▶ [Assignment] Your reply must contain exactly the lines running from the one with "Screen dimensions: 1148x1053" to the last line of the entries below, both included, and no other lines.

(Saved data entries)
..........
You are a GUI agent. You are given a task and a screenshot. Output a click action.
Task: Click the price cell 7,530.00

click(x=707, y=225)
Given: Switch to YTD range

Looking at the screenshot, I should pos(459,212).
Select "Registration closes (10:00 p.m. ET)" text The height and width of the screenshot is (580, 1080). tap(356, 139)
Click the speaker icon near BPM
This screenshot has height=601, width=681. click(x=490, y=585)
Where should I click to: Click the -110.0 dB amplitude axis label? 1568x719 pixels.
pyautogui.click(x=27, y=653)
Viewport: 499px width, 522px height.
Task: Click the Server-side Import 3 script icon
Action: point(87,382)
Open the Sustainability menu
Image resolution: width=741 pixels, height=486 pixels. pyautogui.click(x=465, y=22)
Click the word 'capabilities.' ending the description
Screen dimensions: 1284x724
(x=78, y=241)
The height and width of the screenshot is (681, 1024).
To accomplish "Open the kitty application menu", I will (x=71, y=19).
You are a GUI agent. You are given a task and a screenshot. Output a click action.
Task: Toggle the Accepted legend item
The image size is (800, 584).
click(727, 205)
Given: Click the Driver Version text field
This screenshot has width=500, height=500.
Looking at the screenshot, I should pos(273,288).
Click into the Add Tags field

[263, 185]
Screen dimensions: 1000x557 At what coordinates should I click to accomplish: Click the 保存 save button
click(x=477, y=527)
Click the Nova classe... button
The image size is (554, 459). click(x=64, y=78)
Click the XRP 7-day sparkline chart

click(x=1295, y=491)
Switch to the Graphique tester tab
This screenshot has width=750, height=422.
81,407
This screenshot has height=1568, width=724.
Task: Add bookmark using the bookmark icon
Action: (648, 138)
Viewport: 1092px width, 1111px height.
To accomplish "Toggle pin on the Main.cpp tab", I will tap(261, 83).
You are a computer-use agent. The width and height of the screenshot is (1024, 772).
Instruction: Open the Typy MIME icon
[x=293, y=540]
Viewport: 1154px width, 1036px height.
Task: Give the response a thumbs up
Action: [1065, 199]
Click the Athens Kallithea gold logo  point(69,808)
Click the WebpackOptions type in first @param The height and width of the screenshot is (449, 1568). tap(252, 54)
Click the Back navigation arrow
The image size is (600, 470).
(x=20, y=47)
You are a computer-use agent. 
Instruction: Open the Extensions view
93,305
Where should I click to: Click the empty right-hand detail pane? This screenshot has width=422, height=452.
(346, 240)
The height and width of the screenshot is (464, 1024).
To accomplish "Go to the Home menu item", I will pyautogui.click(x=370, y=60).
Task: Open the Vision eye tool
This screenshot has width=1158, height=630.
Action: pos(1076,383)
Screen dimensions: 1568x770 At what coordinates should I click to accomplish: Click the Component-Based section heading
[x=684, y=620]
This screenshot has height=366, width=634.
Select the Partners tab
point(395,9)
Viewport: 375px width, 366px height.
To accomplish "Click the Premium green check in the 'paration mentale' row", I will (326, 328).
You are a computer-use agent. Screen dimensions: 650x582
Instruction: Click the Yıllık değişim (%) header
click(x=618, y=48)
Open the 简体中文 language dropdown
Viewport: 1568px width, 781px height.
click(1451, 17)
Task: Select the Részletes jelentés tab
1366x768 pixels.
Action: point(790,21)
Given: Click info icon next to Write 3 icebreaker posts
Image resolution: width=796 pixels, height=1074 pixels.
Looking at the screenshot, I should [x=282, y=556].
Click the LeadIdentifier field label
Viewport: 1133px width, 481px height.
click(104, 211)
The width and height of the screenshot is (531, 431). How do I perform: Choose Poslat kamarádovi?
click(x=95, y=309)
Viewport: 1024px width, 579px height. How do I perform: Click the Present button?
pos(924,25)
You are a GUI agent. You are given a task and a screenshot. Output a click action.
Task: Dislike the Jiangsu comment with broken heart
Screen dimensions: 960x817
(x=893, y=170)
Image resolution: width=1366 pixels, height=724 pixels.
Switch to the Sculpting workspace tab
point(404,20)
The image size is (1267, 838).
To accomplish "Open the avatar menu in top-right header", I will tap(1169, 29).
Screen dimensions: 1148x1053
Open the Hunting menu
..........
▶ [Your solution]
Screen dimensions: 1148x1053
Open the Hunting menu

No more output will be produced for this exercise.